#### [Problem details]
From the records below, work out how many lines contain "Collapse". Reply with that number alone.

#### [Extracted records]
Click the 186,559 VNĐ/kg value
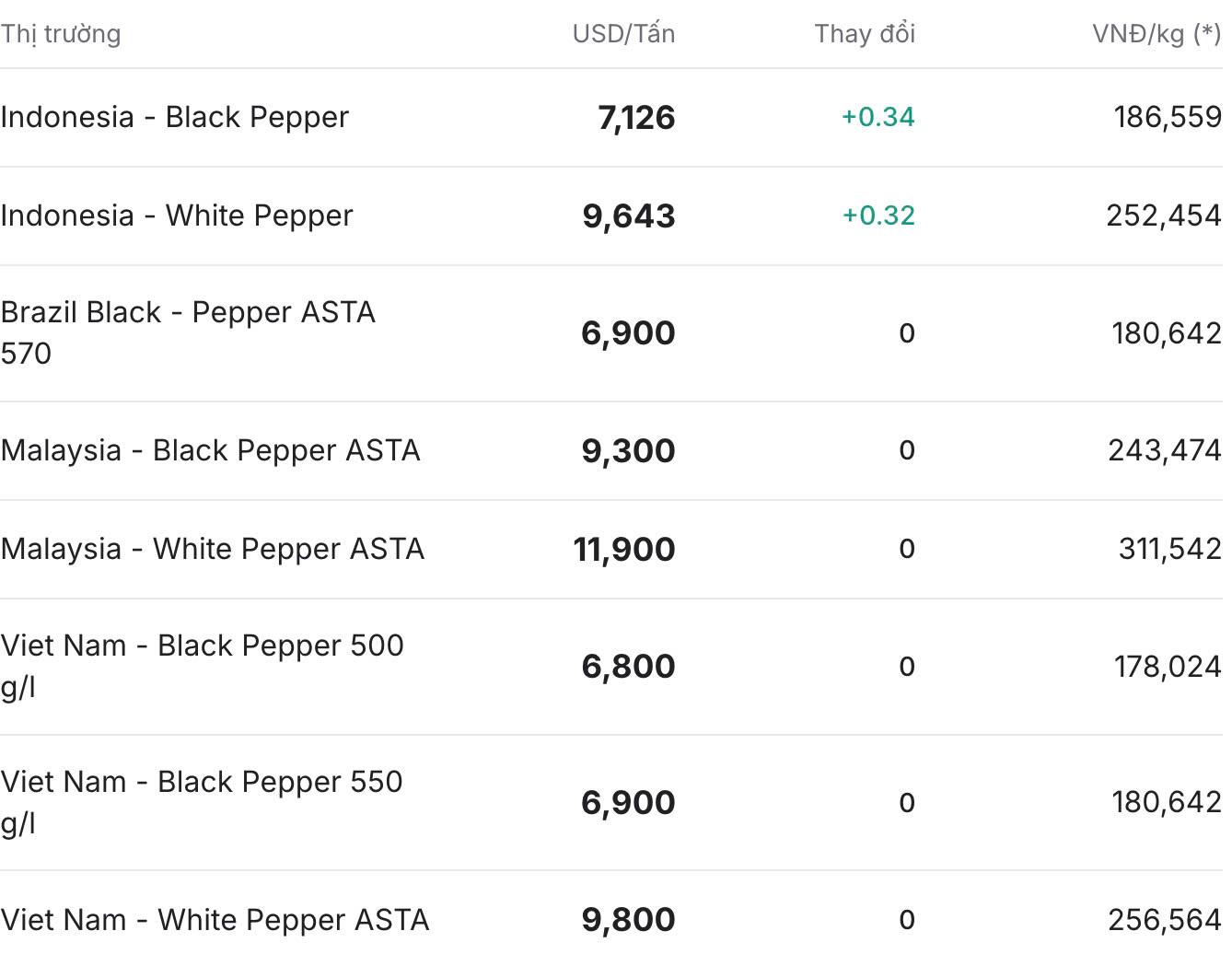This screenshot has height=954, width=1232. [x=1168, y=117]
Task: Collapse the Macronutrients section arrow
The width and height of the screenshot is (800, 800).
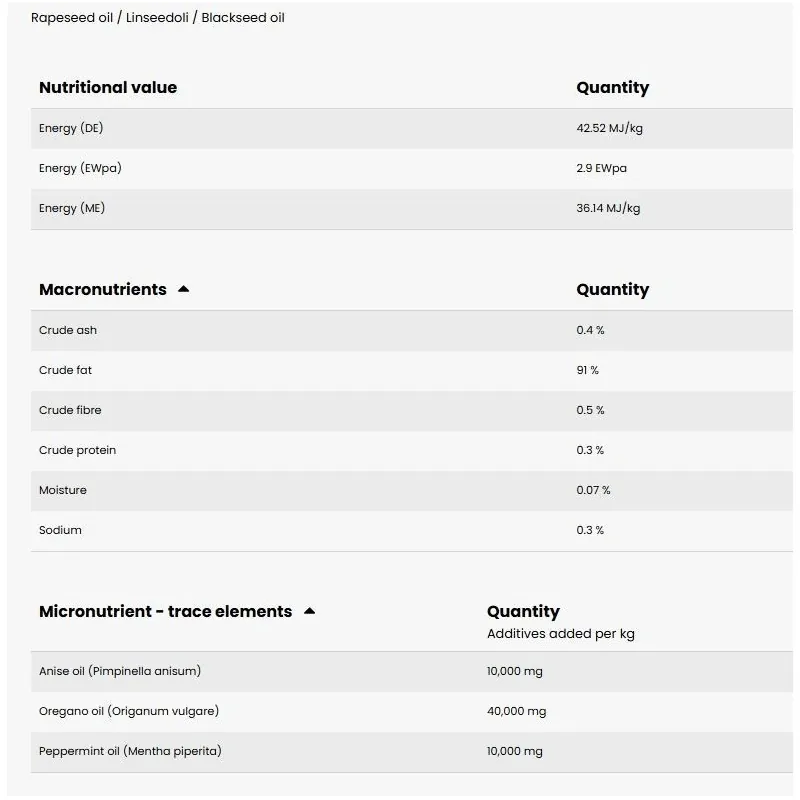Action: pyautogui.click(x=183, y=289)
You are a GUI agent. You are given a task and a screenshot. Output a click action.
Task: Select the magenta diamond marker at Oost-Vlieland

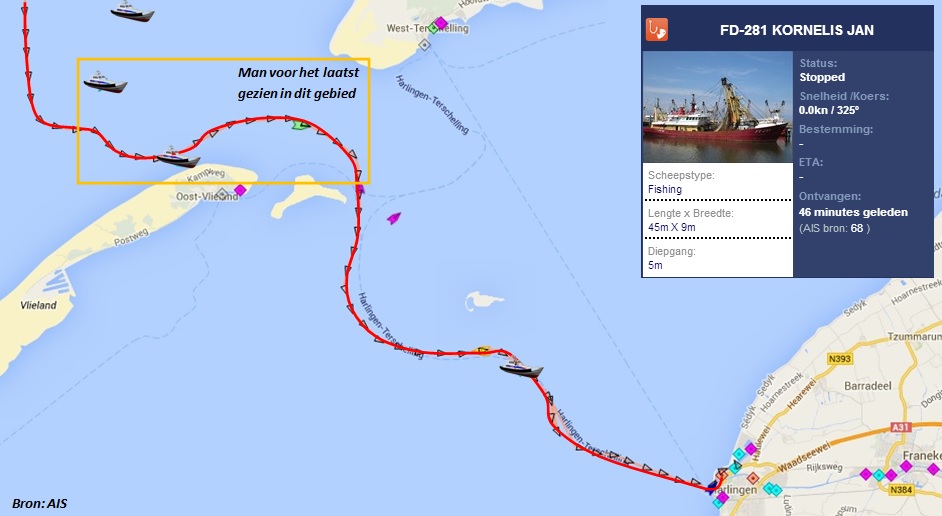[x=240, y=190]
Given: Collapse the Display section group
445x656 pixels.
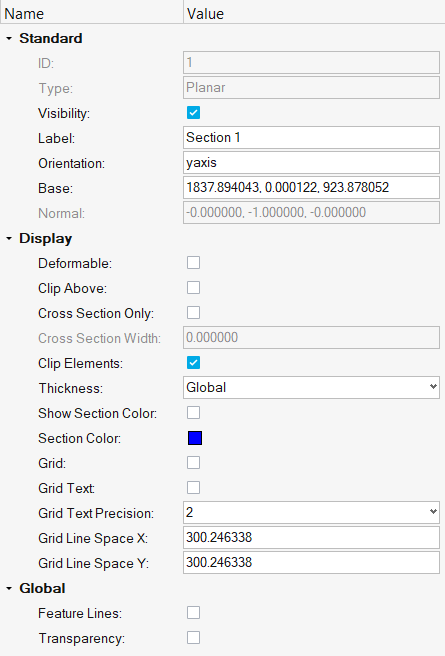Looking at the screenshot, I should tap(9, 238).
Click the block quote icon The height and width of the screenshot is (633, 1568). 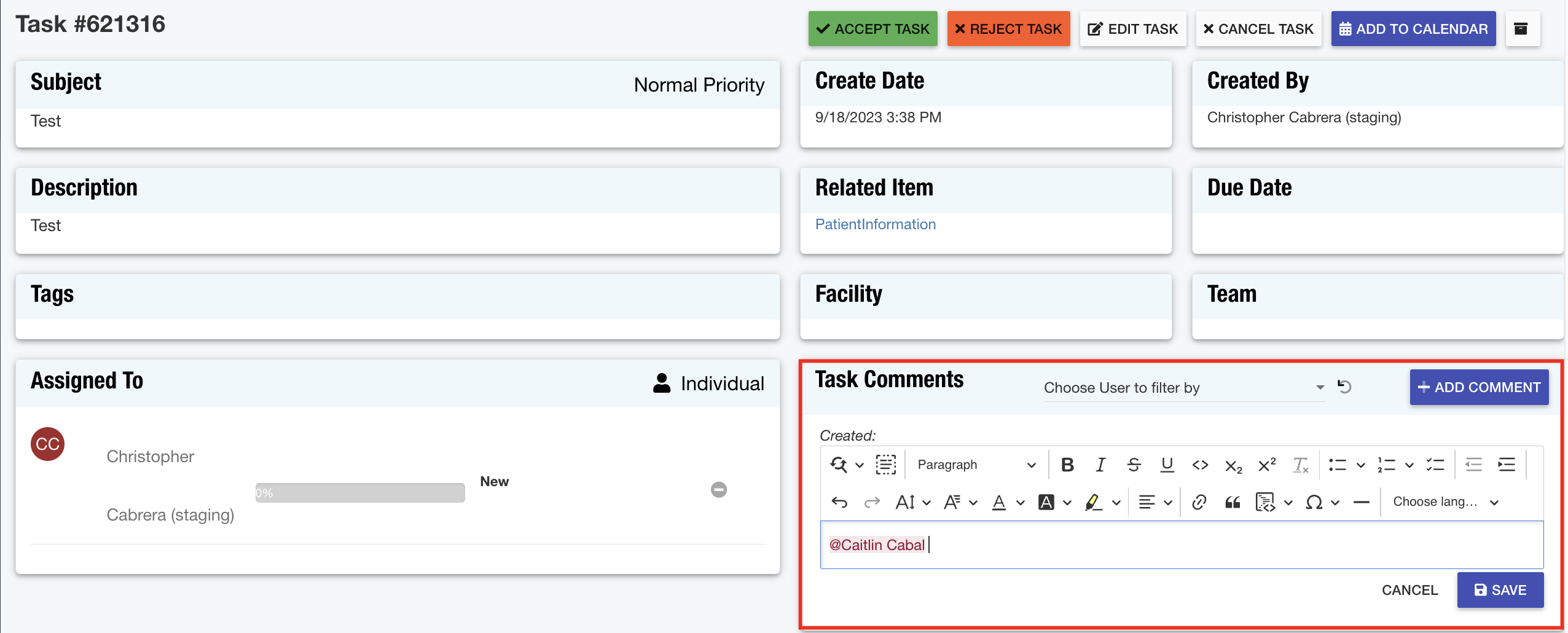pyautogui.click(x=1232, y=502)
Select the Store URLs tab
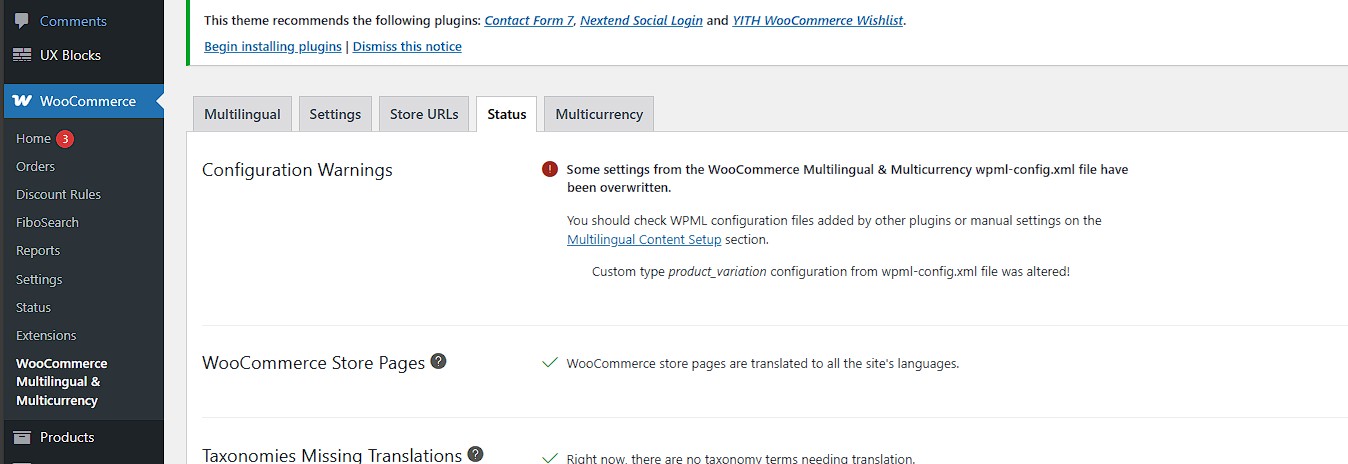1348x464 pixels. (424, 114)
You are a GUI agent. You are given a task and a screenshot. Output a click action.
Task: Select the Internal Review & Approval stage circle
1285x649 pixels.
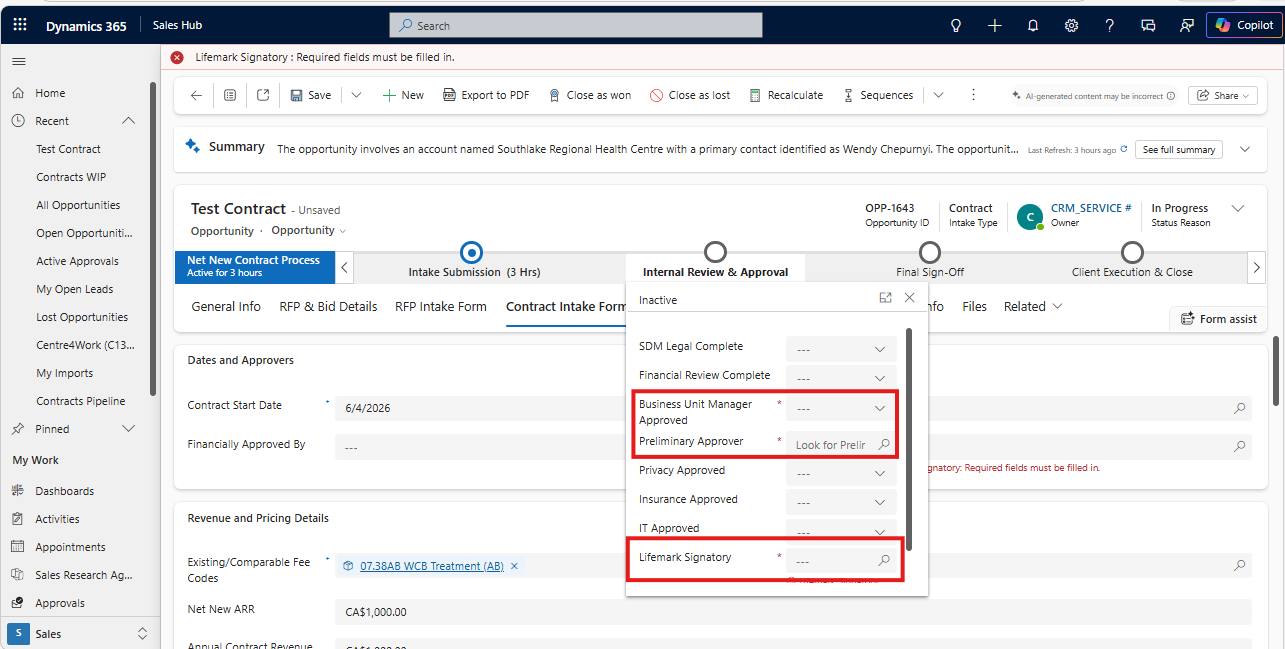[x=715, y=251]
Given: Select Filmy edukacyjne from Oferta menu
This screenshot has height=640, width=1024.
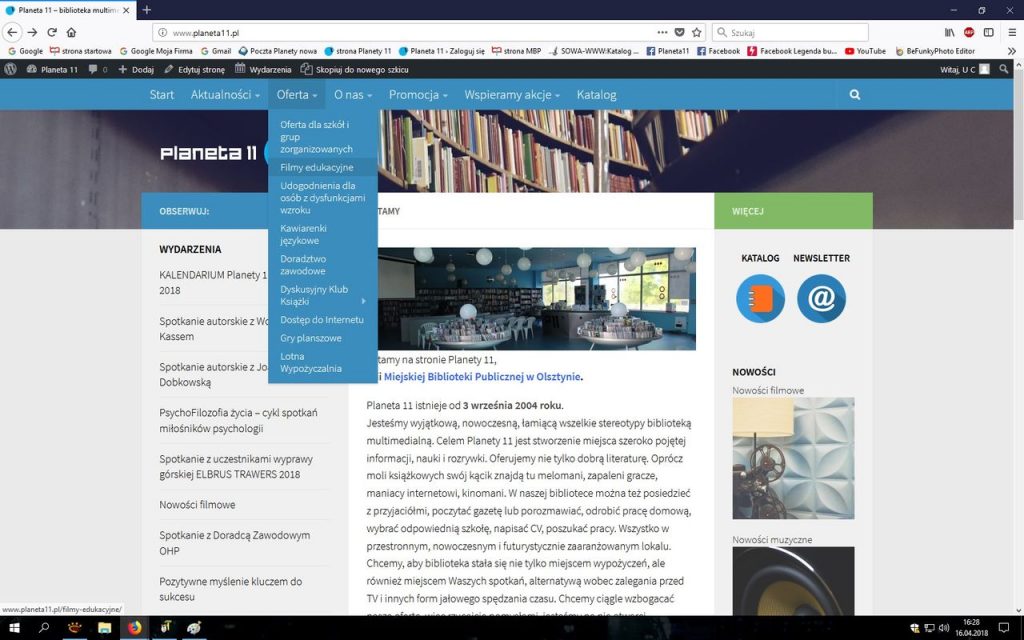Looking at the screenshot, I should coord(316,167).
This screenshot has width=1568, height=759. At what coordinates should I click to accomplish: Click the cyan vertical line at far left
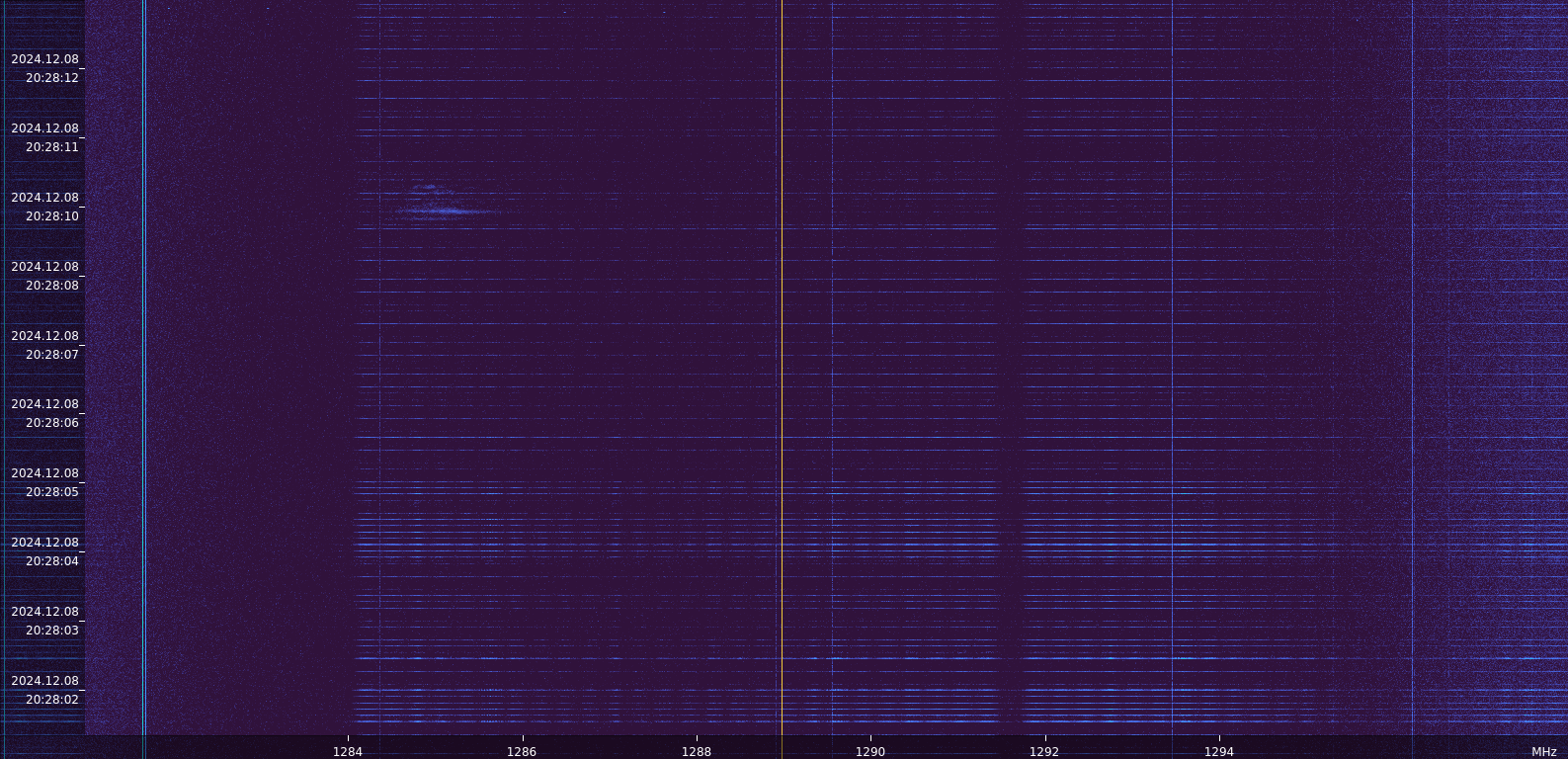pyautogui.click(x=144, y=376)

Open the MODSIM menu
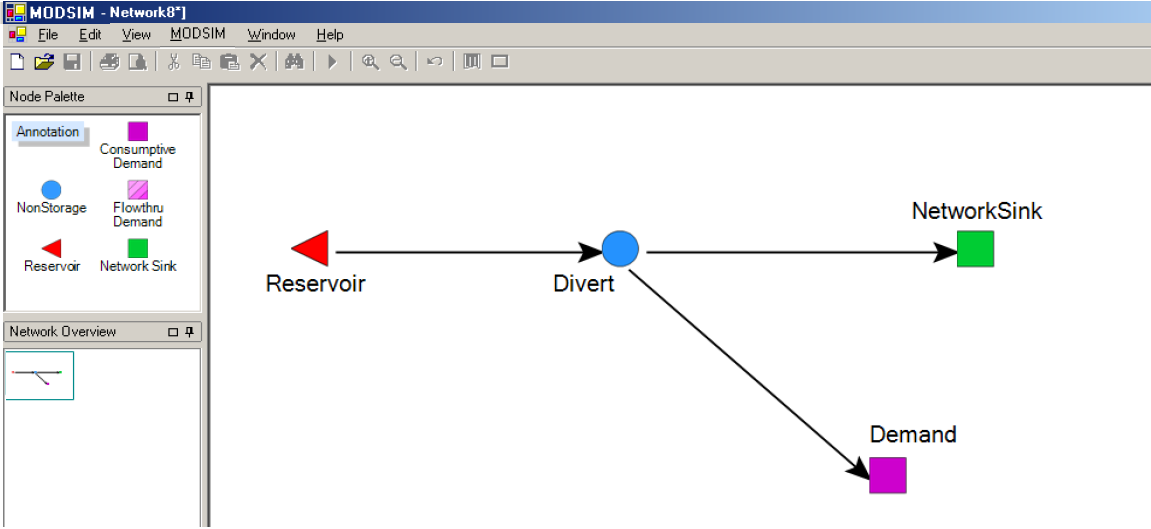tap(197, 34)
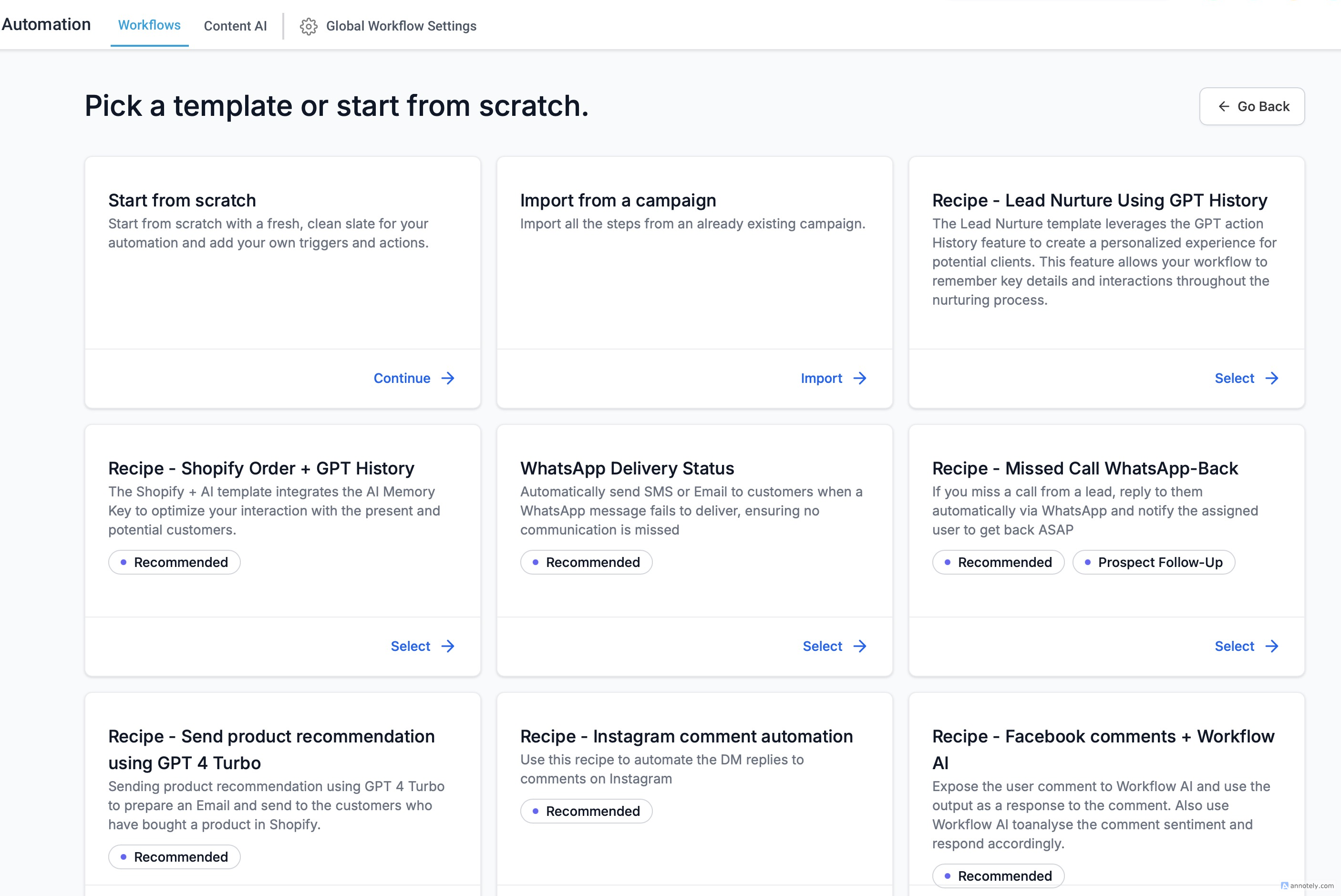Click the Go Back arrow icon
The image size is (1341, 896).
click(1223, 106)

#### [Completed exercise]
2